→ **Supplied records**:
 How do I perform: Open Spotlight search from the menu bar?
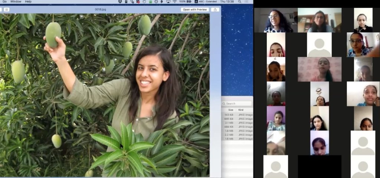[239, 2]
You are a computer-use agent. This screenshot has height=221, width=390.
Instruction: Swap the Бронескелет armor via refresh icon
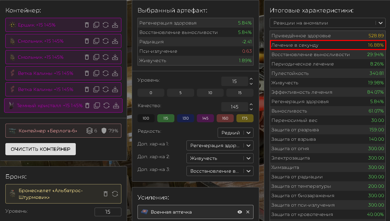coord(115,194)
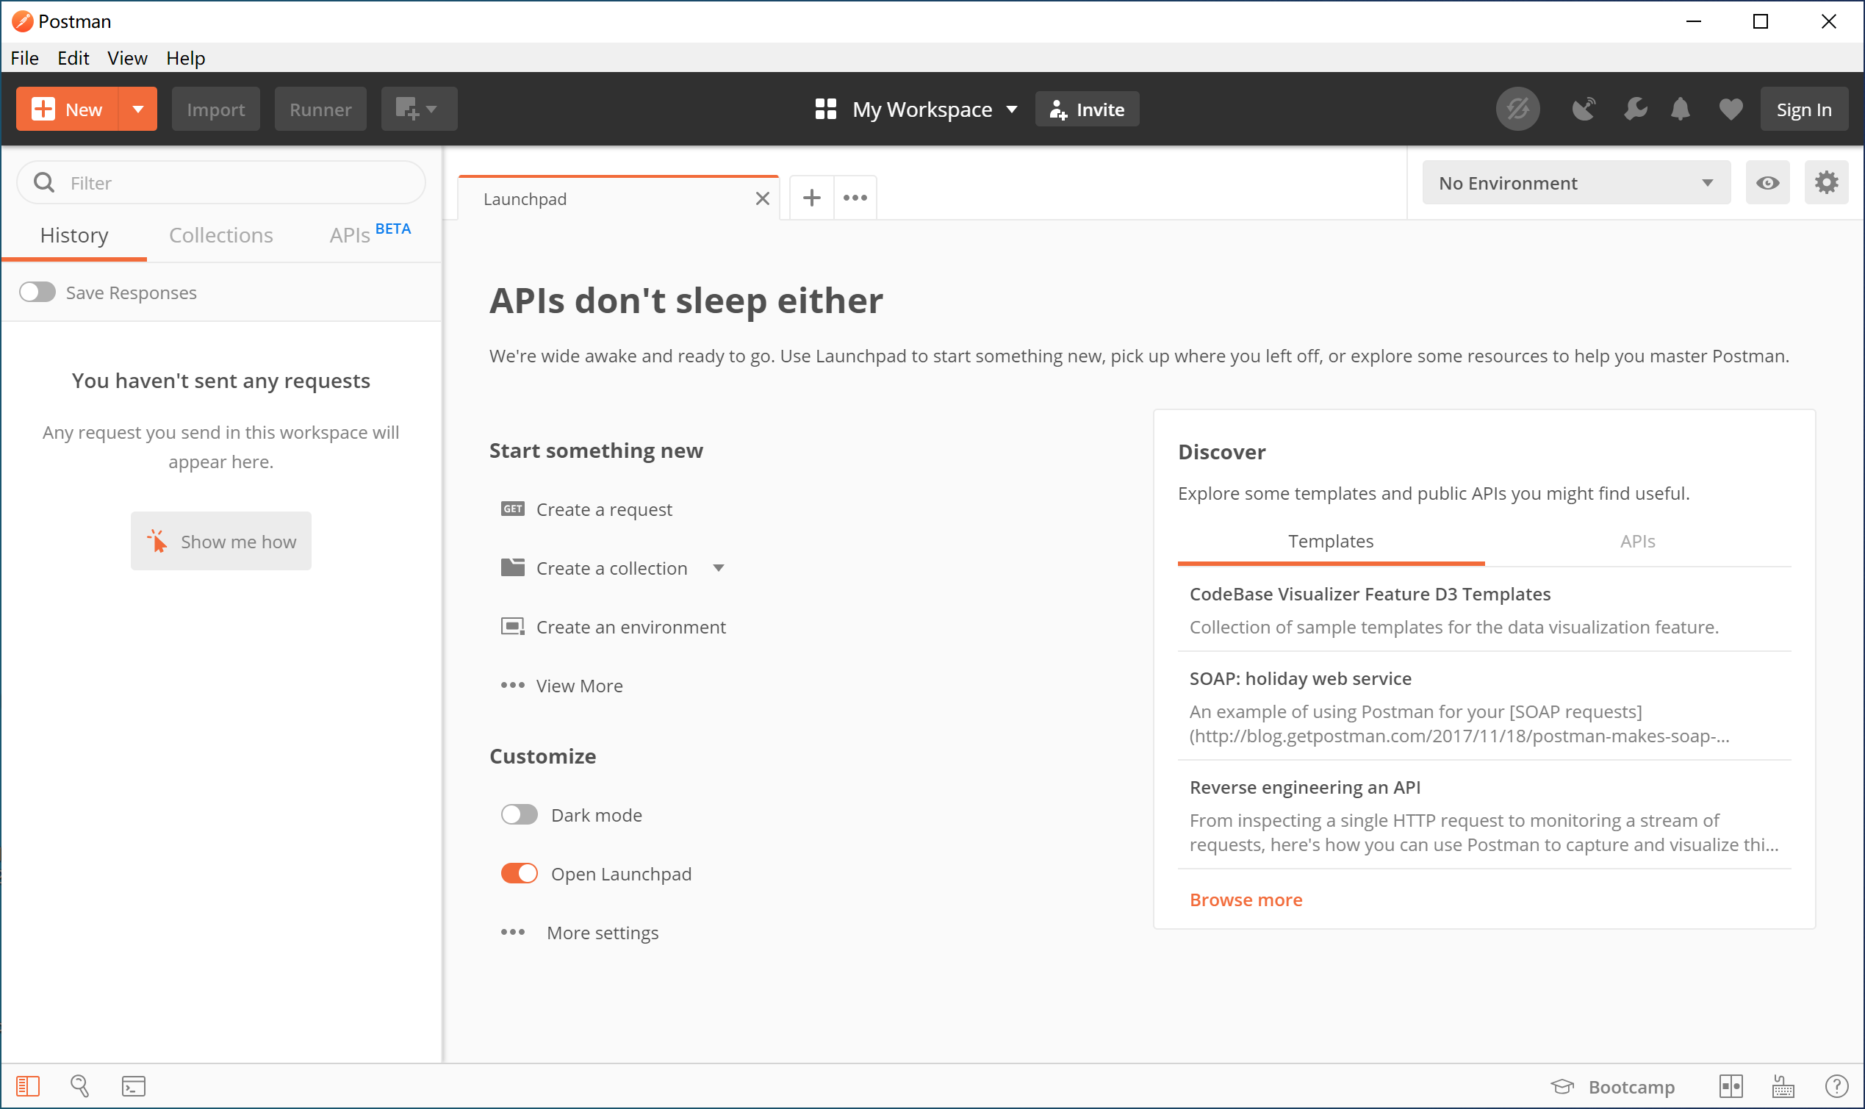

--

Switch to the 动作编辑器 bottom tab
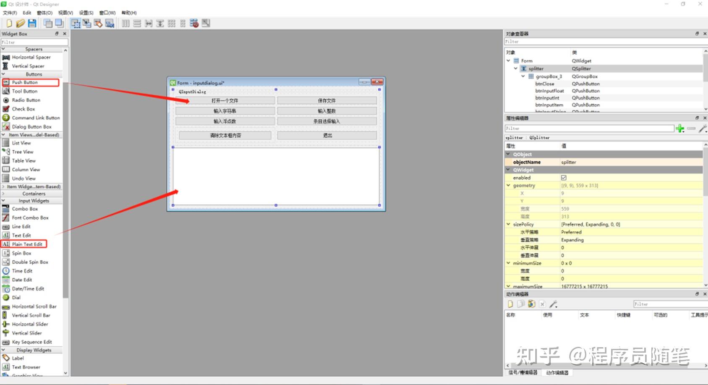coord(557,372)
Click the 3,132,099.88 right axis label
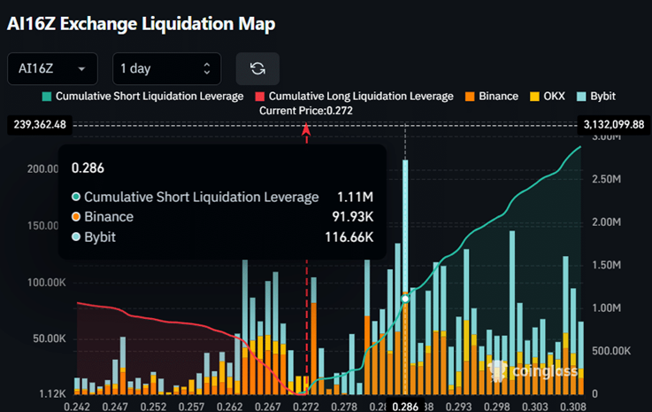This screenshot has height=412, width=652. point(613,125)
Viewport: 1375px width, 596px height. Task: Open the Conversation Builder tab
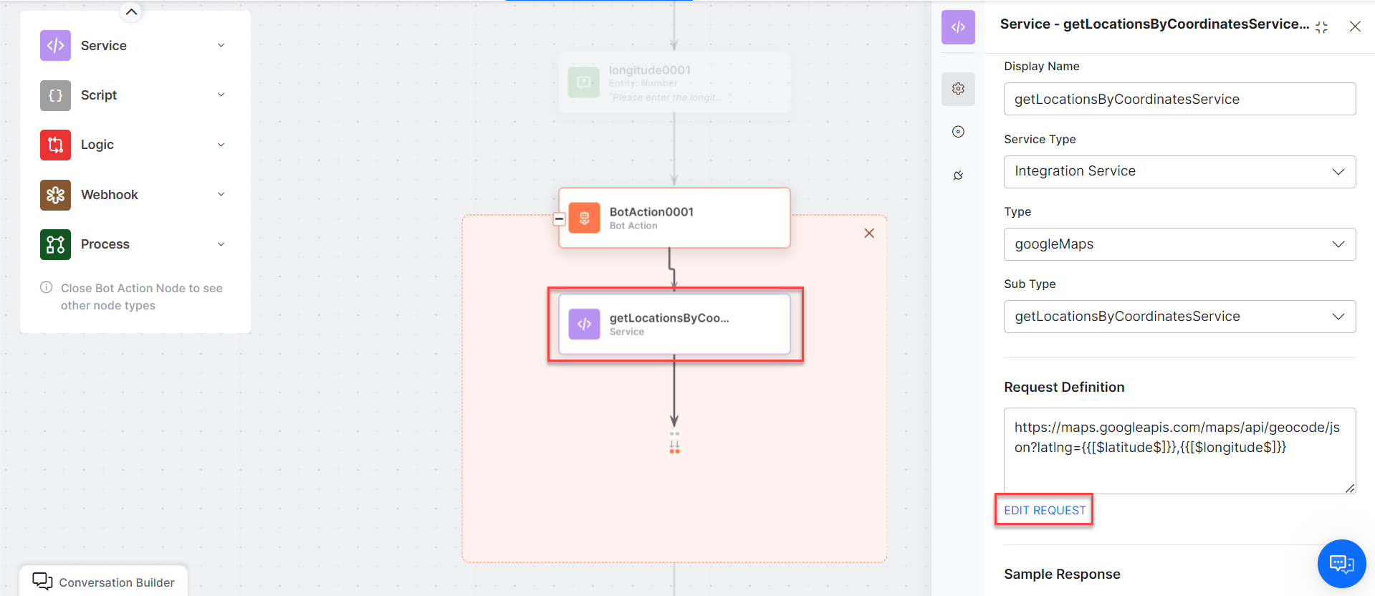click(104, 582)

* * *

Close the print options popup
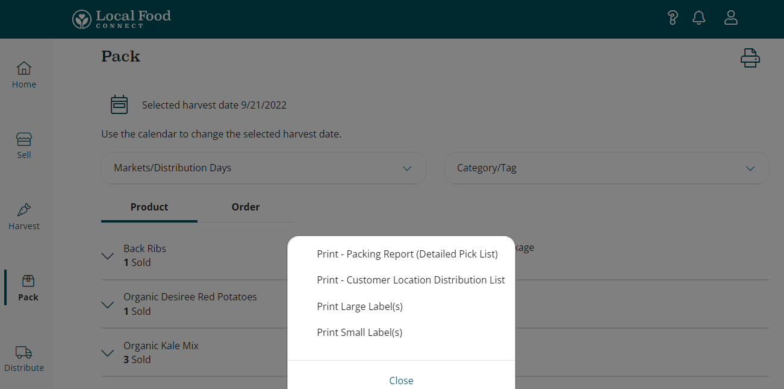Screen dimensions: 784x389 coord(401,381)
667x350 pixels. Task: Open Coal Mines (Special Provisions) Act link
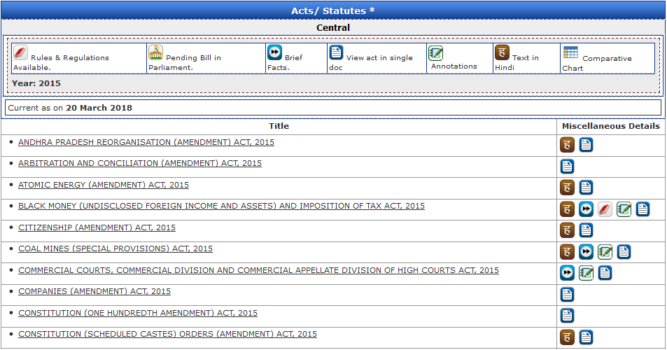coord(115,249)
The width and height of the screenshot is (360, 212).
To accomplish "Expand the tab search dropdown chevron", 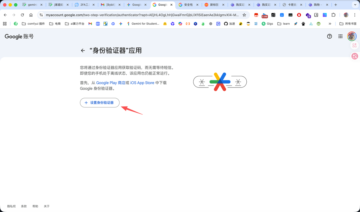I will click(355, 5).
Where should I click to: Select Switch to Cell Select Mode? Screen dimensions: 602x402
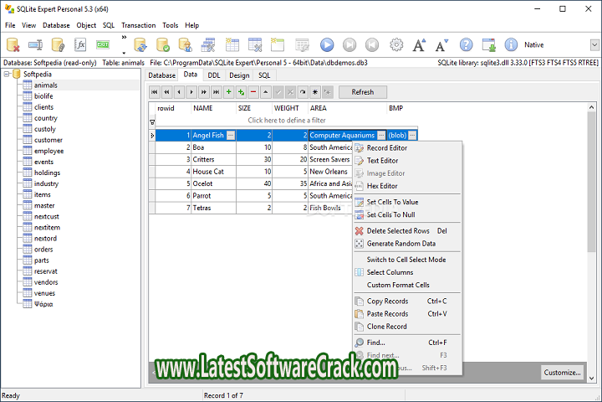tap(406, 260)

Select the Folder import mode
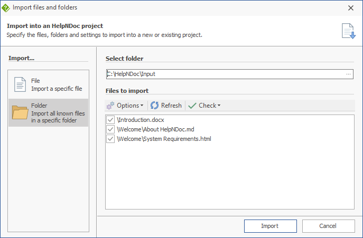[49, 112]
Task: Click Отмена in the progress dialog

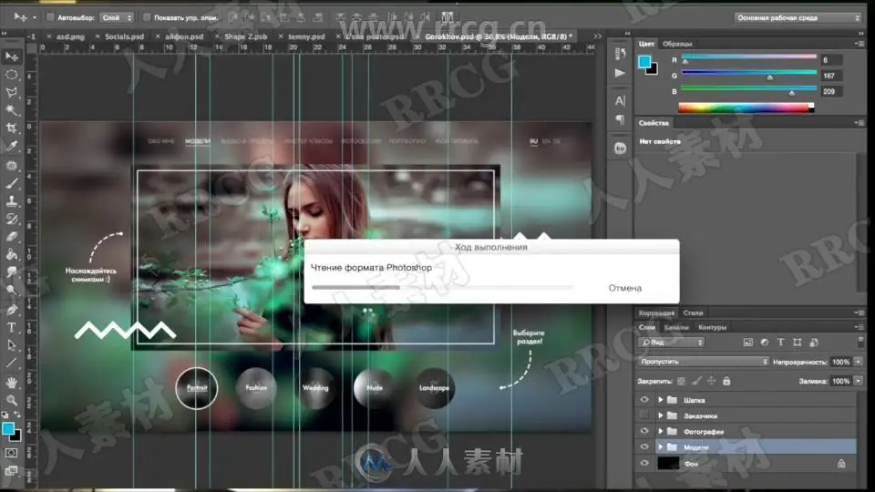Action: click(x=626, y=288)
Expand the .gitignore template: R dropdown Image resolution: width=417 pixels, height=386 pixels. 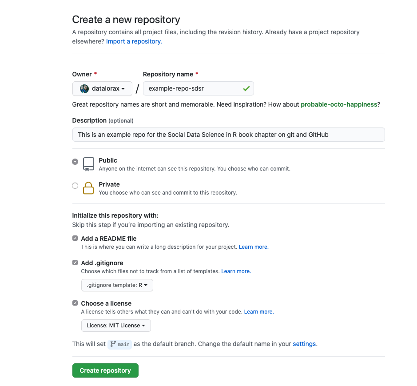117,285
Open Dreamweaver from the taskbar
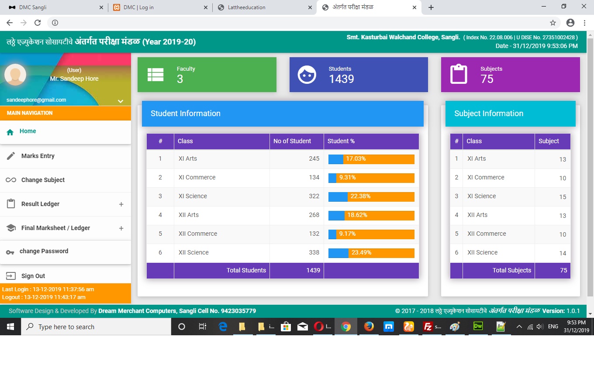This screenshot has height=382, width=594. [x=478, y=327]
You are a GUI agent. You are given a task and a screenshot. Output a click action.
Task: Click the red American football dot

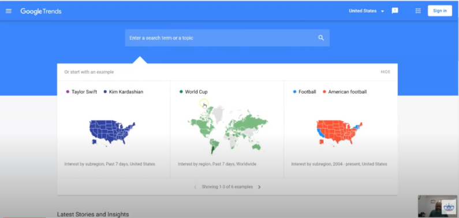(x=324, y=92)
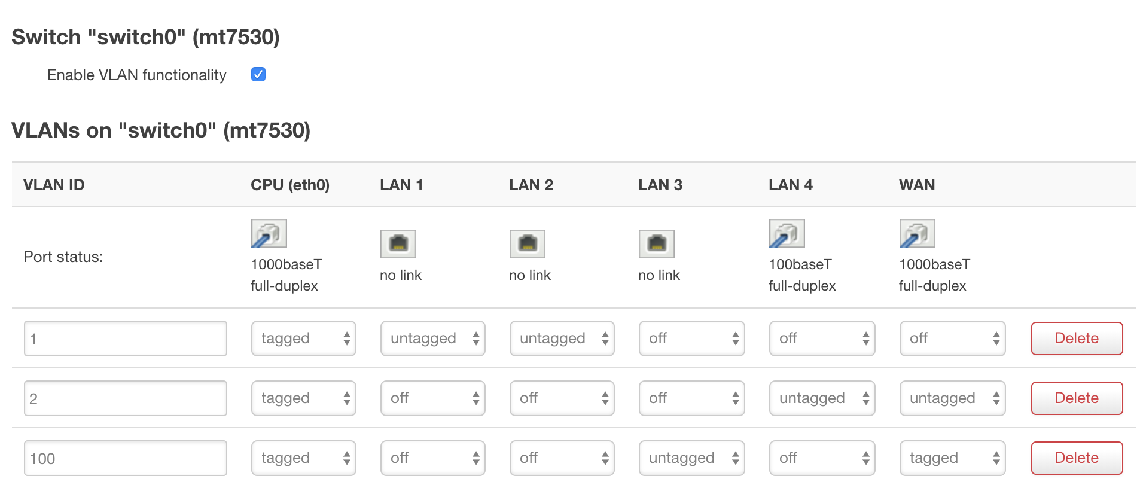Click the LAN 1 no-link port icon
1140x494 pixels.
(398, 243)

→ **Set exercise**:
Reproduce the records between the line containing "How do I perform: Open" and the line containing "coord(115,194)", inclusive, leaving out the pictures.

→ **Worked answer**:
 How do I perform: Open Spotlight search from the menu bar?
[239, 2]
You are a computer-use agent. This screenshot has height=221, width=390.
Instruction: Swap the Бронескелет armor via refresh icon
coord(115,194)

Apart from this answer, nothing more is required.